In-vitro and in-vivo Evaluation of Poly (Propyl Ether Imine) (PETIM) Dendrimer for Sustained Delivery of Zidovudine

Abstract

Study background: Acquired immunodeficiency syndrome (AIDS) is a severe disease of immune system caused by Human Immunodeficiency Virus (HIV). Zidovudine (AZT) is an effective antiretroviral drug against HIV. Due to its poor bioavailability (50-60%) and short elimination half life (0.5-3 h), frequent administration of zidovudine is required resulting into dose dependent hematological toxicity. In the present study, an attempt was made to develop sustained release formulation of AZT employing the poly (propyl ether imine) (PETIM) dendrimer as a carrier. Methods: The AZT-dendrimer complex was prepared and studied by Fourier transform infrared (FTIR) analysis and nuclear magnetic resonance (NMR) spectroscopy.

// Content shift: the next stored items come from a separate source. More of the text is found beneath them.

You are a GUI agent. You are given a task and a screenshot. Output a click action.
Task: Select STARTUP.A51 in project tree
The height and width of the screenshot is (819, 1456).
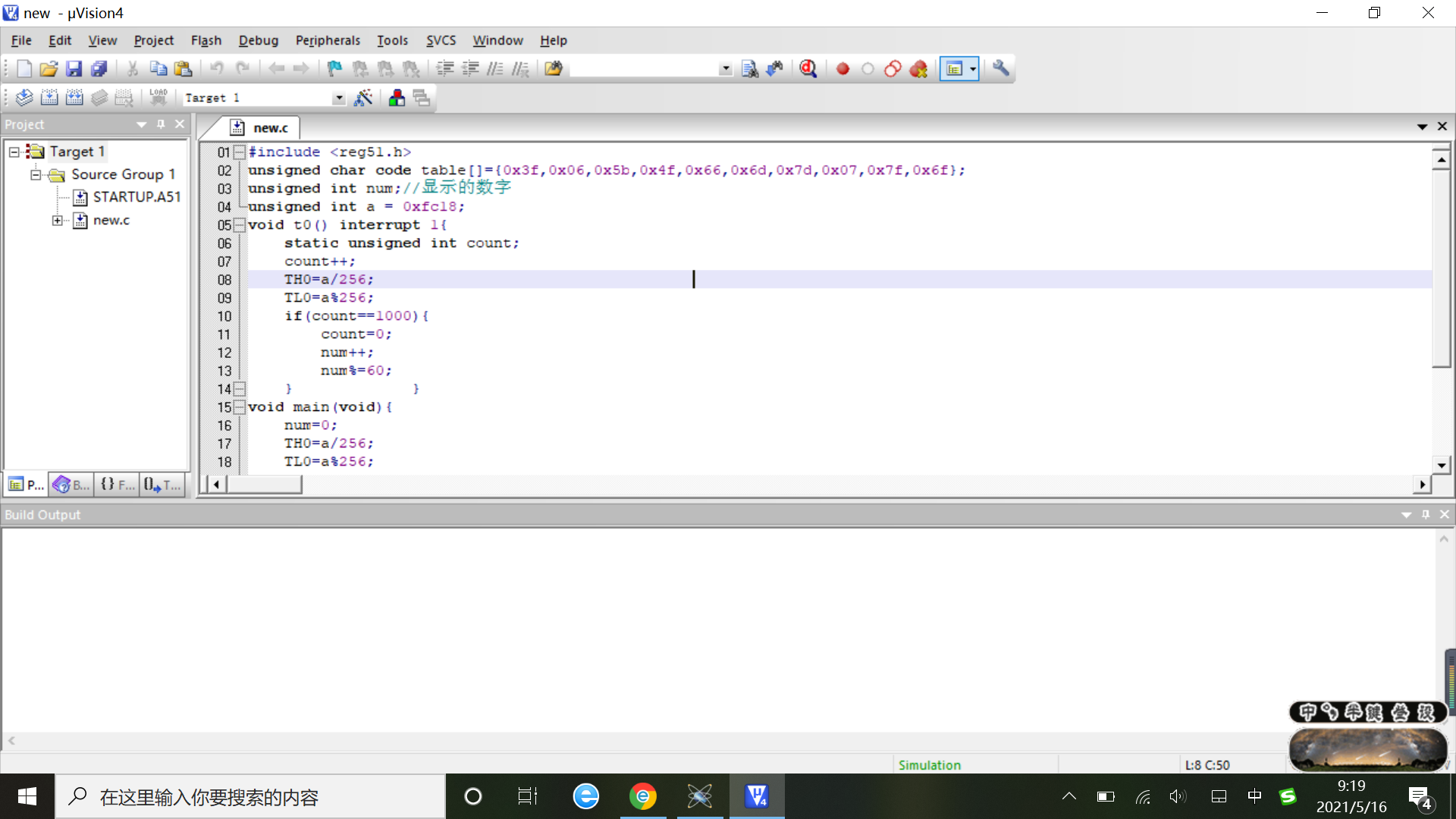coord(136,197)
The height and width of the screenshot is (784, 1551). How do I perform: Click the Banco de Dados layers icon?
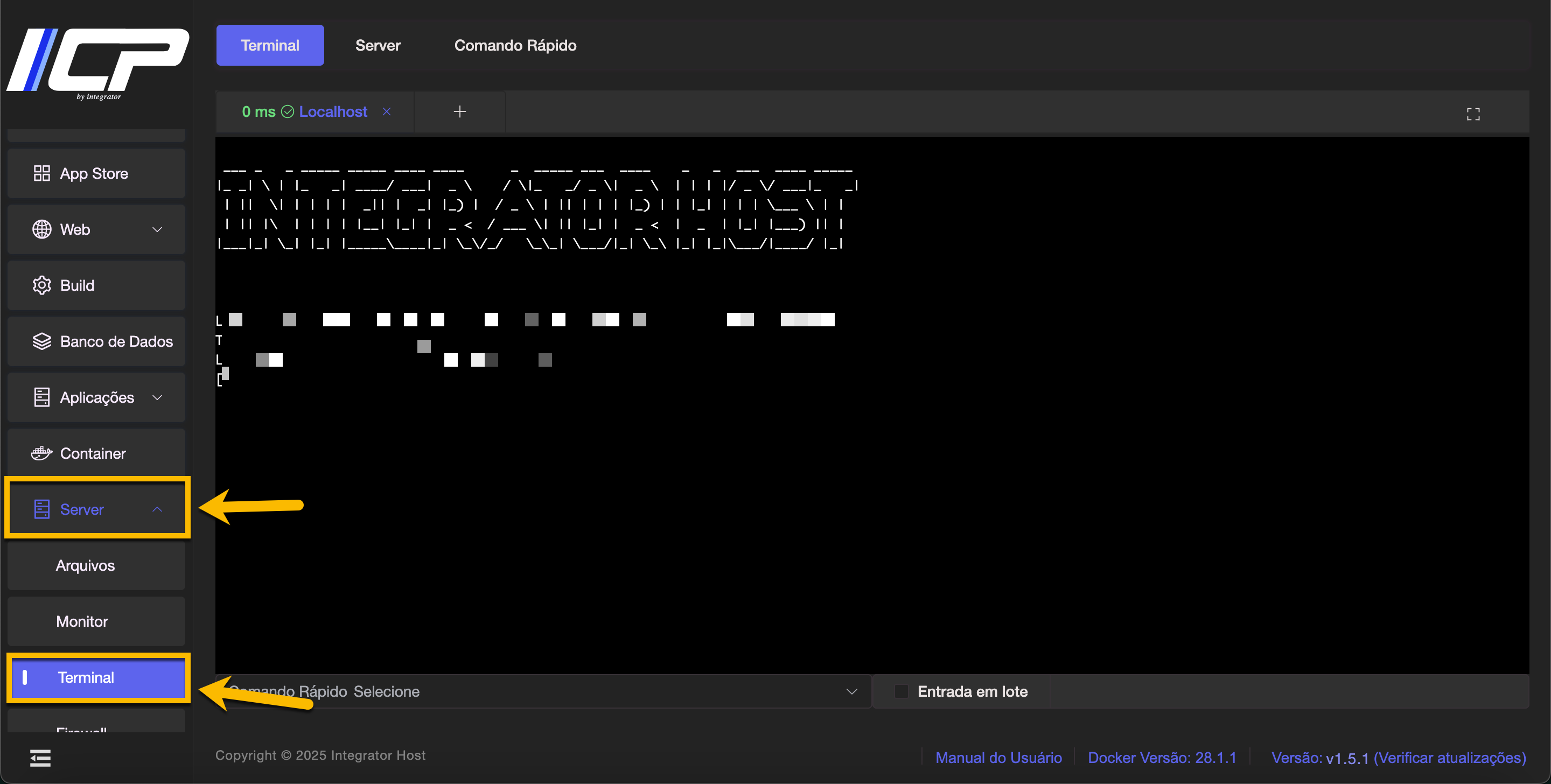41,341
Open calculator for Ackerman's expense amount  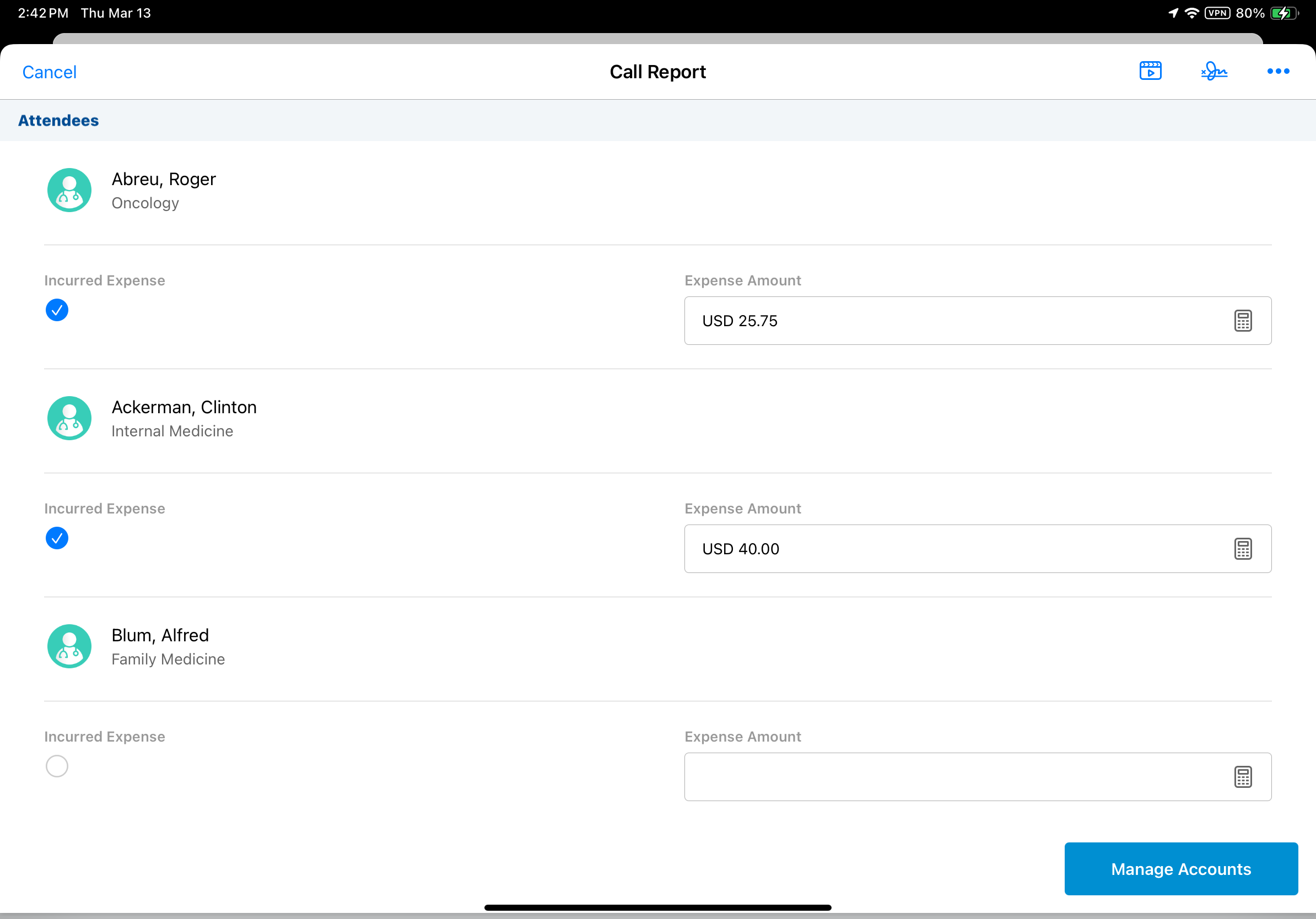tap(1242, 549)
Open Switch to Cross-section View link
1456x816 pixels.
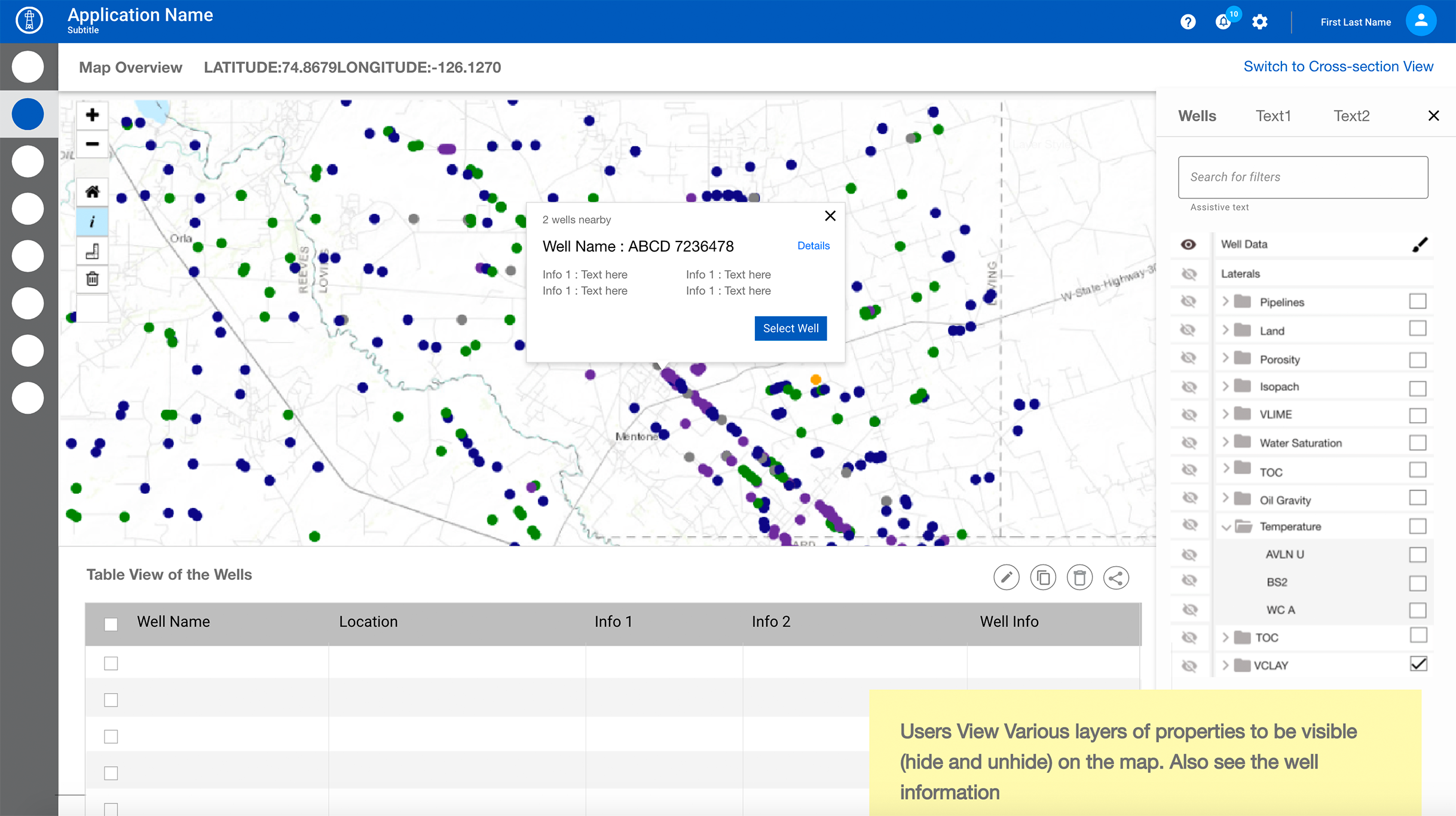click(1338, 66)
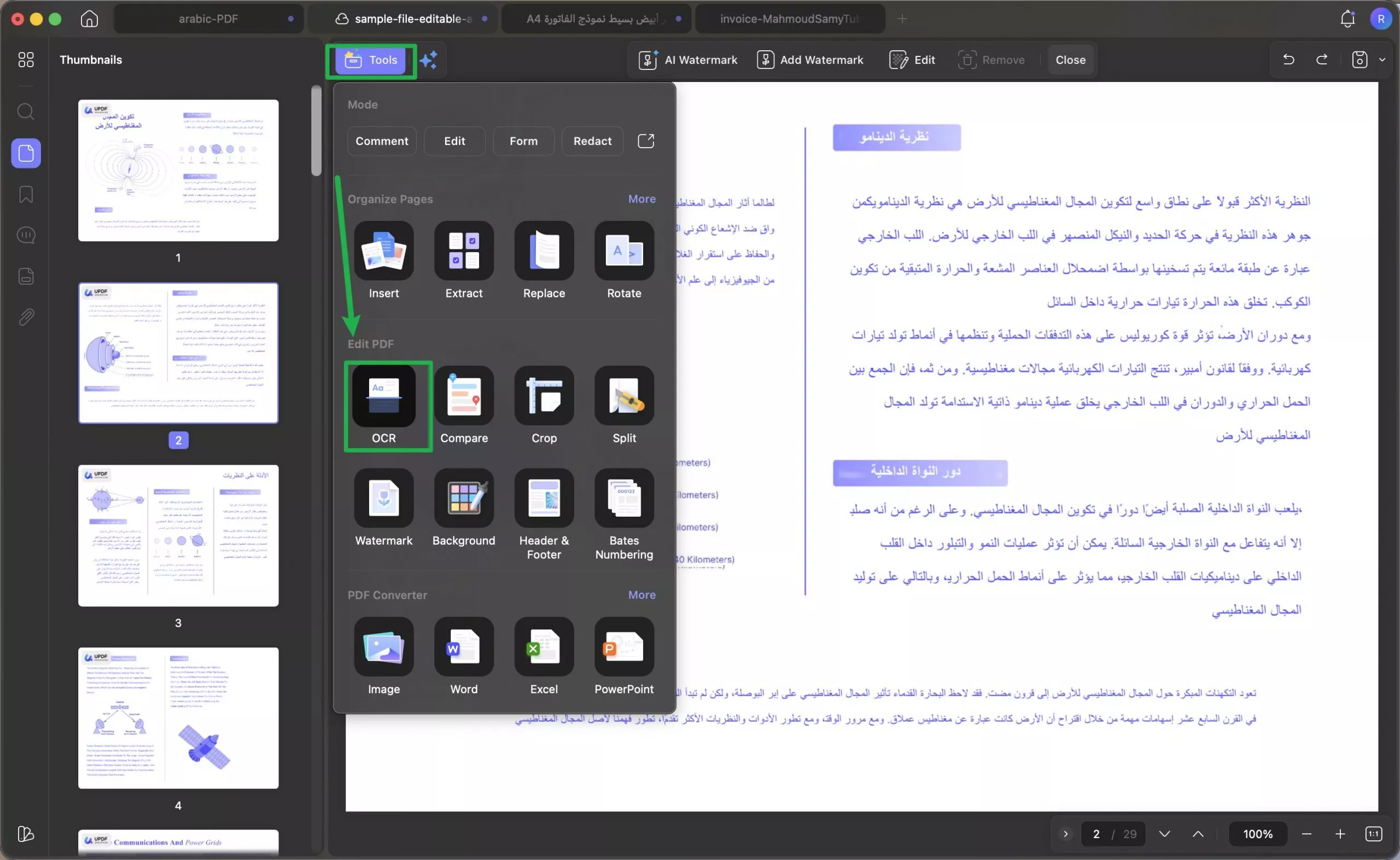Open the Bates Numbering tool

623,506
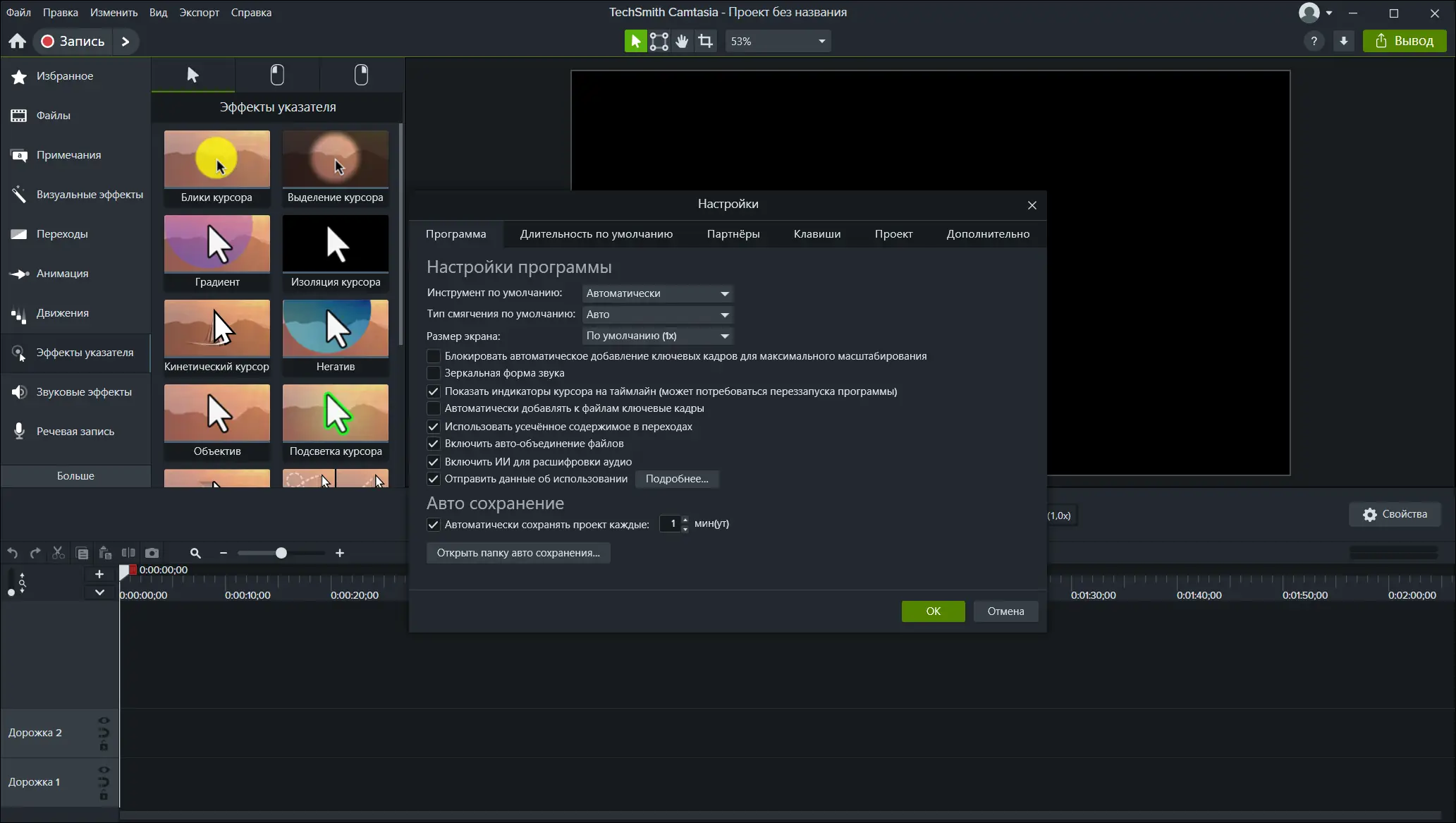1456x823 pixels.
Task: Open the help question mark icon
Action: click(x=1314, y=42)
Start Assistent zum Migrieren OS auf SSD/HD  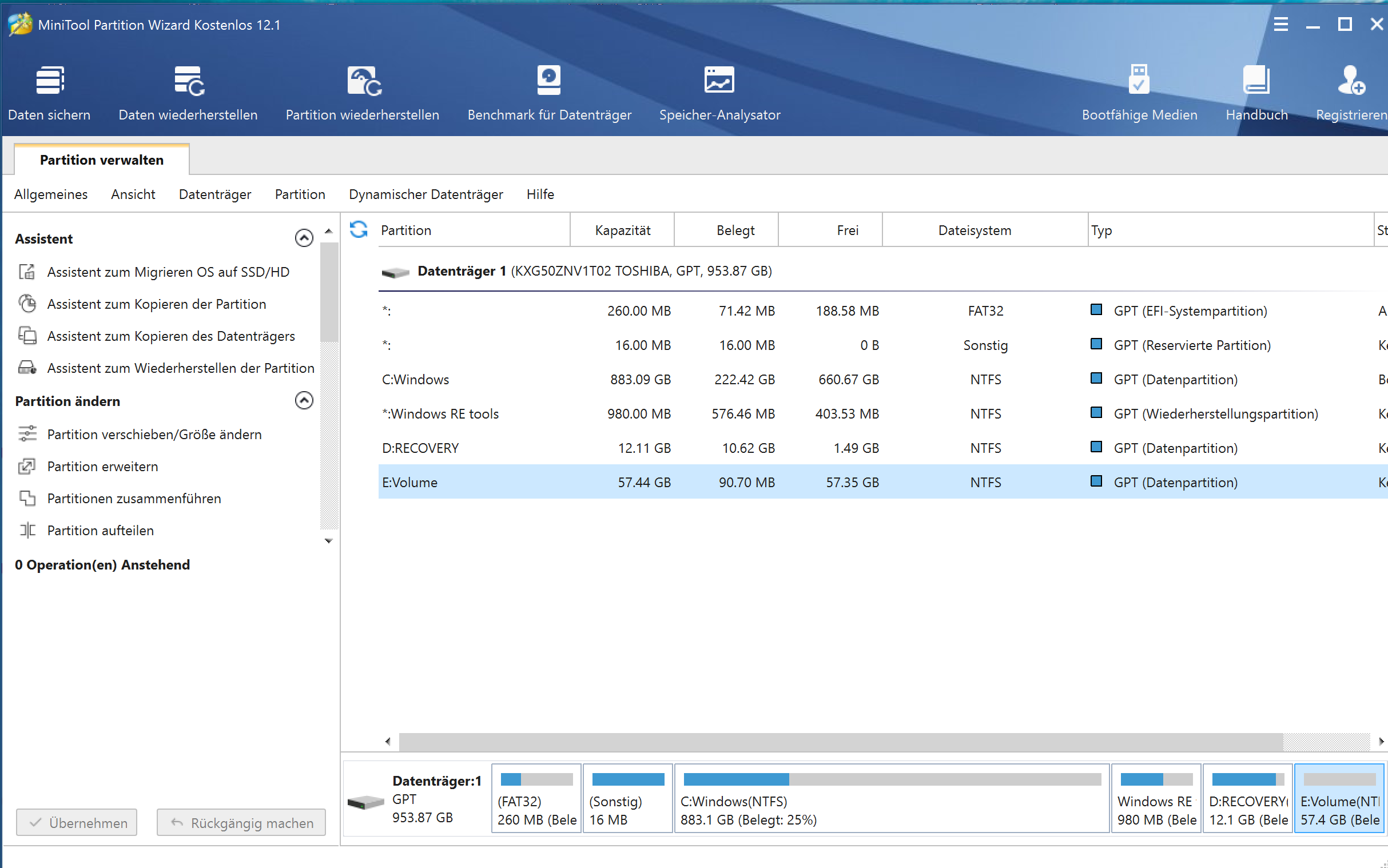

The entrapment efficiency and in-vitro drug release studies were conducted by dialysis bag method. Hemolytic toxicity, pharmacokinetic and biodistribution studies were performed to evaluate the biosafety and sustained release characteristic of prepared formulation. Results and Conclusion: The cumulative amount of zidovudine released in 1 h from the AZT-dendrimer formulation was 6.5 ± 0.3 % compared with 95.8 ± 4.1% from the control drug solution. Zidovudine release was prolonged upto 14 h with zidovudine-dendrimer complex (94.3 ± 3.8%). The findings of present investigation illustrated that PETIM dendrimer effectively encapsulate AZT, and can be used as a biosafe carrier for sustained delivery of zidovudine.